* **TEXT BLOCK**
-*-*-

Another reason to give
Cellular a second look is the presence of the ever-reliable,
ever-professional William H. Macy, doing way more than
just phoning it in as the police officer Ryan first
encounters at the station. Distracted by a gang scuffle,
he sends Ryan to head upstairs (but static on the line
prevents Ryan from heading anywhere, for fear of losing
the connection), but gets drawn back into the mystery
by bits and pieces. Macy, always an agile and personable
actor, immediately gets the audience on his side and
easily picks up on the movie's sense of humor; his running
gag is the ribbing he gets about his retirement project,
what the cops call a beauty shop and what he wearily
reminds them is "a day spa!" (It's the movie's
second best joke, after the one where Ryan realizes
the import of the fact that Jessica Martin's son is
named Ricky.) Director David R. Ellis, who played it
fairly straight with the equally absurdist sequel Final
Destination 2 – containing one of the best bad
movie lines of all time, "You've caused a rift
in death's design!" – here is able to play
fast and loose with the impossible plot dynamics and
have a little fun with it. This movie's Los Angeles
is a funnier, sunnier flip side to Collateral's, though
in some ways just as dangerous; in Cellular's world,
Tom Cruise's gray flattop would be a punchline, not
a symbol.

-*-*-

* **DATASET EXCERPT**
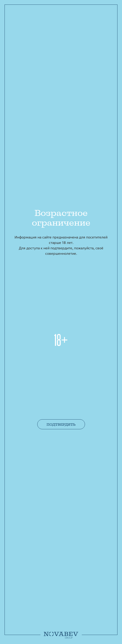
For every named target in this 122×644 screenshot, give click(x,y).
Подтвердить (61, 424)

-*-*-

* **TASK SET**
A. In the review of the film Cellular, what does William H. Macy's character insist his retirement project is when the cops call it a beauty shop?
B. Extend the review of the film Cellular past its last sentence.

* **EXPECTED ANSWERS**
A. A day spa.

B.
Despite all the fun
and games, though, Cellular really isn't one for the
ages. I'd be loath to recommend that you actually pay
to go and see it, but as the kind of movie you'd come
across while fighting insomnia, it's worth a look, and
will hook you up until the end, which finds its way
back to Santa Monica pier and gets a little too serious
for its own good. And its nice, charismatic cast will
more than smooth over any bumps. Statham, kind of a
requisite thug these days, gives his lunky bad guy a
glimmer of conscience behind his stone-like face. Evans,
half of whose lines seem to consist of "Oh shit!
Oh shit!", is a passable hero-type, and while this
certainly isn't a star-making performance, it's good
enough to get him his own WB show if he wants it. The
nicest surprise is Basinger, whose attic-locked role
brings to mind Barbara Stanwyck in another phone-based
thriller, Sorry, Wrong Number. More confident and smarter
than she was in the 80s, she gives Cellular a kind of
class even while she's begging for her life on half
a phone or taking out thugs twice her size. In the past,
she would have dragged a thriller like this down with
her; these days, though, she easily rises above it.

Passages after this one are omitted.